An NFL reporter found himself in a weird position publicly on April 6. Benjamin Allbright, a reporter for the Denver Broncos with over 160,000 Twitter followers opened up about something, not related to his job, but his romantic life.
“I’ve been a bad friend, I’ve been a bad partner,” Allbright tweeted. “I cheated on my partner. Not physically, but emotionally, which is worse for many. No one asked me to type this, and it is me typing it. I royally messed up.”
Allbright then posted a thread about how the woman he loves, had children with, and supported him throughout his career when he doubted himself. He detailed how the two parties had different love languages and when the relationship got tough, instead of communicating with her, he reached out to his ex-girlfriend instead. He also mentioned the woman he loves deals with “trauma from her past about being left and abandoned.”
He then ended the seven-tweet thread with a message to his hundreds of thousands of followers reading.

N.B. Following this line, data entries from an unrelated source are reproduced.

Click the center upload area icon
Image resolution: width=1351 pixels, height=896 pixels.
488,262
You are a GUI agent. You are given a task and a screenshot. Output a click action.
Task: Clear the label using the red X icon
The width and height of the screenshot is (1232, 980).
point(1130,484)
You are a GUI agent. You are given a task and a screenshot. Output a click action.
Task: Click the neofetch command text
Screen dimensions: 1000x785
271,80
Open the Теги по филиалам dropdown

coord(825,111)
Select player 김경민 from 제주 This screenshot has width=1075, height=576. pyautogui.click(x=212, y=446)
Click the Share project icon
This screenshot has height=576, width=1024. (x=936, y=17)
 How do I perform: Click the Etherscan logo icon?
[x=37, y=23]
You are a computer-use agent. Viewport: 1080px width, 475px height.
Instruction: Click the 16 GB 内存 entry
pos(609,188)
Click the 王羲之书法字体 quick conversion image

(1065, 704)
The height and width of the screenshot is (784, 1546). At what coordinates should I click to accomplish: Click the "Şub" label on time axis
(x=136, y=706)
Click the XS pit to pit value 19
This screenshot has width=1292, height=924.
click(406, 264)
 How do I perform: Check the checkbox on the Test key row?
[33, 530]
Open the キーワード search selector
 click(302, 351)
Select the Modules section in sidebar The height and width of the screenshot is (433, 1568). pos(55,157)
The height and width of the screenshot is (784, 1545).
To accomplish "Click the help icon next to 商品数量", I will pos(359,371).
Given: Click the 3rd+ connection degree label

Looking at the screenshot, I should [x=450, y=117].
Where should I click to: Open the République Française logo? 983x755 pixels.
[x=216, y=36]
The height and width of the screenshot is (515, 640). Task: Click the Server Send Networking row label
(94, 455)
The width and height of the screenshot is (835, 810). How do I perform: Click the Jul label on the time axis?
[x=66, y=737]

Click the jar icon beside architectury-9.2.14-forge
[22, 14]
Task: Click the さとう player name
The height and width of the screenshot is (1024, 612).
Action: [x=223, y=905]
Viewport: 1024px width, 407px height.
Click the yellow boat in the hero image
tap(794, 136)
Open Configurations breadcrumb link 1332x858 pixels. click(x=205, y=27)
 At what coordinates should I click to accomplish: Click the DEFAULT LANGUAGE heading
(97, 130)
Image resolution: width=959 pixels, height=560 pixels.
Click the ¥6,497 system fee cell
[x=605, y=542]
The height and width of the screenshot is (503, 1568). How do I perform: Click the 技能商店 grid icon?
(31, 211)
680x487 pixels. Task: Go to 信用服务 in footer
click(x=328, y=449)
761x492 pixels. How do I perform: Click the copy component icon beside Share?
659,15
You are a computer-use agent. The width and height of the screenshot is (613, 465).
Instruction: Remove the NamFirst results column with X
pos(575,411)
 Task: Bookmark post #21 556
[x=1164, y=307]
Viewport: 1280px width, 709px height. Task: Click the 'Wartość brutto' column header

“If you find your person, don’t lie to them,” Allbright wrote. “Don’t cheat on them. Open up while you can.”
The tweets have been deleted, but uploaded via screenshots by user @slimerrefan. The full thread can be read here.
One of his exes then apparently responded on Twitter.
“When your ex posts your trauma on social?!?” Jessica Maxwell tweeted, as uploaded in a screenshot by user @nuggestsgenes. “Tell me how much more of a piece of s— you can be @AllbrightNFL.”
Maxwell deleted the post, but kept her next tweets up.
“I was asked to delete my last tweet,” Maxwell tweeted. “Fragile egos and all. Everything that’s said is true, lies and all.”
Her page was made private later in the afternoon of April 7. She also tweeted a response to Allbright, disgusted that he made their relationship issues public.
“You cheated,” Maxwell. “And involved my kids. And I’m so sorry this is playing out on social. But I won’t allow you to harvest our personal lives for likes and follows.”